Copy out word for word everything in the records from the line containing "The height and width of the screenshot is (720, 1070)." down to the line containing "(x=350, y=537)", including both of those lines.

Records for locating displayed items
****

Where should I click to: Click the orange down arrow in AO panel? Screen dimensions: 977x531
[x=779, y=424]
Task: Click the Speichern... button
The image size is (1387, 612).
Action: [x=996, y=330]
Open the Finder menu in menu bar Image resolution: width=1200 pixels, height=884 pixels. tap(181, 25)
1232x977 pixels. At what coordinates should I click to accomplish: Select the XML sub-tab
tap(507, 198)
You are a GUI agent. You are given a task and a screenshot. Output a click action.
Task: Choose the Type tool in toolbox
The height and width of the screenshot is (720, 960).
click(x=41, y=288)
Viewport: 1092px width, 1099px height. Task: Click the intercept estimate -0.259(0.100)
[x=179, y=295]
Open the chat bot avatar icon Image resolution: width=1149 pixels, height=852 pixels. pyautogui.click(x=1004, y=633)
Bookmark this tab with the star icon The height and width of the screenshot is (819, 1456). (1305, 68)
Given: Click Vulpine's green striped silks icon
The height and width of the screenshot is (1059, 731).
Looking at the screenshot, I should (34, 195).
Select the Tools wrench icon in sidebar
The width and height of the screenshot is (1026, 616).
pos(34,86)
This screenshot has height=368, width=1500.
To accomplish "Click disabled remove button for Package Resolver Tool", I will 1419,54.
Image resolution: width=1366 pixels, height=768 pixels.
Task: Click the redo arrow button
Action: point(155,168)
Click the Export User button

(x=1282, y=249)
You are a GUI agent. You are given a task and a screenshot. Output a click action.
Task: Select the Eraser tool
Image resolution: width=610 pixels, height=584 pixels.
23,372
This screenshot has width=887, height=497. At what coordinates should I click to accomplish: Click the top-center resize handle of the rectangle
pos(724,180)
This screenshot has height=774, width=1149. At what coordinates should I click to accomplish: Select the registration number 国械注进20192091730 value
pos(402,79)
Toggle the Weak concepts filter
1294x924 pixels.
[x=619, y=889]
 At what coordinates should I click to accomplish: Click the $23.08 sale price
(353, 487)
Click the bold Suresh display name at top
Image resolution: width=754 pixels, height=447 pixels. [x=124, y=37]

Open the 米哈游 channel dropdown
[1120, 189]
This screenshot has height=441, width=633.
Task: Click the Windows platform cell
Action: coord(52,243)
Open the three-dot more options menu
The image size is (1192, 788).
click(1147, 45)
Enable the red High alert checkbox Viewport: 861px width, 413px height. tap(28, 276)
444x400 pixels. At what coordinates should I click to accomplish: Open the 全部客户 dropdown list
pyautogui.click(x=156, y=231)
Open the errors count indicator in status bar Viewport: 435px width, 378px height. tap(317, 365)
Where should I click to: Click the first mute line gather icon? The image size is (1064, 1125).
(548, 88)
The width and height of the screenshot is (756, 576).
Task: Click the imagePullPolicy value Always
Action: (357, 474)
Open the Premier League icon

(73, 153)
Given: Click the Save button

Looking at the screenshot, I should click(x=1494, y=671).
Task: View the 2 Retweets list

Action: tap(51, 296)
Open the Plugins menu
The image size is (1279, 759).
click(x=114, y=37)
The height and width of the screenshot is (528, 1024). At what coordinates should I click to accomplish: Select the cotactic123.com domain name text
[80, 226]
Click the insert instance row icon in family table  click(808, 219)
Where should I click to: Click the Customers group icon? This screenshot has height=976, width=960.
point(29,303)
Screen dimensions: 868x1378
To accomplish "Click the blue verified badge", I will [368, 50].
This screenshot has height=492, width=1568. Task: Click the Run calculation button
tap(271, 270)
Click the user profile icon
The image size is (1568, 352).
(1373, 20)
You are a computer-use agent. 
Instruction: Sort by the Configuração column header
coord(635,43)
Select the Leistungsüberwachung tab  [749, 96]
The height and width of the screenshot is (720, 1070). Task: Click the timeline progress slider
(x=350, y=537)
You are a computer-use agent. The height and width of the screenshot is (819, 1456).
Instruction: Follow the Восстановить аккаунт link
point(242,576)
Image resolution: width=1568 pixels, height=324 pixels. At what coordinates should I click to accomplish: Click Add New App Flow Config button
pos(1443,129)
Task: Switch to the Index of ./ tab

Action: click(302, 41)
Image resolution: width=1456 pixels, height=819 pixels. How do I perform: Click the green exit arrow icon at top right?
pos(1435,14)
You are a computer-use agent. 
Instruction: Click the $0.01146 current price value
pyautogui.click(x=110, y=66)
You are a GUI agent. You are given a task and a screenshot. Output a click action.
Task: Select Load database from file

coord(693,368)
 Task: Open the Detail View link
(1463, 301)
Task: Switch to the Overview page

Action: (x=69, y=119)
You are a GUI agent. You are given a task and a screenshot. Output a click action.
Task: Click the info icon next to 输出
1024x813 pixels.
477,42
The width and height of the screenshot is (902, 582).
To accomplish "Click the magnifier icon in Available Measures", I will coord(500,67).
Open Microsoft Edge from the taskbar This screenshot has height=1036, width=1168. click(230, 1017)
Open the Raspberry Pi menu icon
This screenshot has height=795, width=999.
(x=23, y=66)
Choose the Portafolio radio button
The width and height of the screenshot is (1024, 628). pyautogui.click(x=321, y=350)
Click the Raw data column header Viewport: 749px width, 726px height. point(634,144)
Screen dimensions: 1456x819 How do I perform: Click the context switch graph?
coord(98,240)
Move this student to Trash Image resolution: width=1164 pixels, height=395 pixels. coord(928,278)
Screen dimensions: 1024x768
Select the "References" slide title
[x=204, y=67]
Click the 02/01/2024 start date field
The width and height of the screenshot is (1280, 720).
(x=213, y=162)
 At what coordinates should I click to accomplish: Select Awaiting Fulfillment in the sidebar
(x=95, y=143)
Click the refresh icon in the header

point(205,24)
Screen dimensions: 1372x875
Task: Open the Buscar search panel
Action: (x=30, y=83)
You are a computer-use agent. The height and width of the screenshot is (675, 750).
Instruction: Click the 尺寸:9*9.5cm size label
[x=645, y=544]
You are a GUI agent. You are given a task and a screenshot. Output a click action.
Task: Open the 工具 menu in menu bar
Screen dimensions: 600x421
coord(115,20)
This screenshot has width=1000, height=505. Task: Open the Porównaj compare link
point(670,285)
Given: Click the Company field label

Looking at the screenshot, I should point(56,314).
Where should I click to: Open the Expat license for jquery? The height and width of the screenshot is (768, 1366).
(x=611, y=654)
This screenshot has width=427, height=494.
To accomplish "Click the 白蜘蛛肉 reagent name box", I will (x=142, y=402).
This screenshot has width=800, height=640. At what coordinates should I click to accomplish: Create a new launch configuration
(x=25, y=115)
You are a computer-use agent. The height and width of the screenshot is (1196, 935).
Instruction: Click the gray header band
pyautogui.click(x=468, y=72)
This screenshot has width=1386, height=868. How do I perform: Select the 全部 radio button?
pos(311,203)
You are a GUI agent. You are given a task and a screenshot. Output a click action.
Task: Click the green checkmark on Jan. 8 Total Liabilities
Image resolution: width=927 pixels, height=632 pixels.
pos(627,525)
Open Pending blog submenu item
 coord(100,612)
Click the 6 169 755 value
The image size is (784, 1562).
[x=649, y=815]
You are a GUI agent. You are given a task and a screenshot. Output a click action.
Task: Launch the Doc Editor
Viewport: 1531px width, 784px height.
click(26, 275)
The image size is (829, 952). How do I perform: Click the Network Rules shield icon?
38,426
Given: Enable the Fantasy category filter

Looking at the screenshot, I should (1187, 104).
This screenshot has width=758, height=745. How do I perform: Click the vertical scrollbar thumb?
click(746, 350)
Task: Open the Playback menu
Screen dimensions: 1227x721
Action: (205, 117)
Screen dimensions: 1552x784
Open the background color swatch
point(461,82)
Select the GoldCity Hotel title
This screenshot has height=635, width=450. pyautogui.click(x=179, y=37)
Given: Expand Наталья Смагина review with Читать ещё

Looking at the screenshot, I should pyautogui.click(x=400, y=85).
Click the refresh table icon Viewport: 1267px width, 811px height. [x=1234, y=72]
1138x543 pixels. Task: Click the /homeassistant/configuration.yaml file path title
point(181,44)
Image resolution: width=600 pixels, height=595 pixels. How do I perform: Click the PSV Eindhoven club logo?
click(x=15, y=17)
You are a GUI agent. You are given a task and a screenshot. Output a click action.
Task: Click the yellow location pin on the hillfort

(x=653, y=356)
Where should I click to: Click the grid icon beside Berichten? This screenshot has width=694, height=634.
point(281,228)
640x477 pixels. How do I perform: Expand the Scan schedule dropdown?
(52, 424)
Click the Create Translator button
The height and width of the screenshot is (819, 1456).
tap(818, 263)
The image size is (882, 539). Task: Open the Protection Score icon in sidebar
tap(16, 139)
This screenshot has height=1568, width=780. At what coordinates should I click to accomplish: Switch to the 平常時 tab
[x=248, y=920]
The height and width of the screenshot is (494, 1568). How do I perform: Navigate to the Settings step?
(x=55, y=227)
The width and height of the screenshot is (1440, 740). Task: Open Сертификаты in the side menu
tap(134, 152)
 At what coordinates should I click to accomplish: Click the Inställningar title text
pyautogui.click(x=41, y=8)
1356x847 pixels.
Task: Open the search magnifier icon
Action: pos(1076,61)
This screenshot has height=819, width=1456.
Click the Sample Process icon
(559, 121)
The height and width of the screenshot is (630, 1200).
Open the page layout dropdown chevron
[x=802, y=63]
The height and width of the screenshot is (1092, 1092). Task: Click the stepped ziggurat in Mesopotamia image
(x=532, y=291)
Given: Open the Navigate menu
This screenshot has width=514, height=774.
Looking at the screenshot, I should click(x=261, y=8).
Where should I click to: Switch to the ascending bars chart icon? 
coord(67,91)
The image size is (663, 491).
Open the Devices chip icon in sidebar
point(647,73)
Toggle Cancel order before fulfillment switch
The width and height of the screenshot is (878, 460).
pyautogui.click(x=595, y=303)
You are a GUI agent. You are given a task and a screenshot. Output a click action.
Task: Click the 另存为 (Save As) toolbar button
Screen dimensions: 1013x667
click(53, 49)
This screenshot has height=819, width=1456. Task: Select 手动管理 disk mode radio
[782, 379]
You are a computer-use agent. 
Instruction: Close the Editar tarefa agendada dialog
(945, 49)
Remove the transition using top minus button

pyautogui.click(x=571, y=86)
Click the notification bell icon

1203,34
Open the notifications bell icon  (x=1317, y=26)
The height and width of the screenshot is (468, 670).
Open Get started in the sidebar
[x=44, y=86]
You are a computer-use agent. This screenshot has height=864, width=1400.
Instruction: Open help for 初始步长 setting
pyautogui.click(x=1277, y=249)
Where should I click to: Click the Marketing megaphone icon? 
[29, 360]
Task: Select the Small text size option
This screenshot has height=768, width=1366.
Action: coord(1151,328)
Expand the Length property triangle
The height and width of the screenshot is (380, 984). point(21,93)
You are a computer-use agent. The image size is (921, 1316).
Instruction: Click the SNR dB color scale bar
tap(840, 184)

****

Answer ::
The height and width of the screenshot is (720, 1070). Task: Click the timeline progress slider
(x=350, y=537)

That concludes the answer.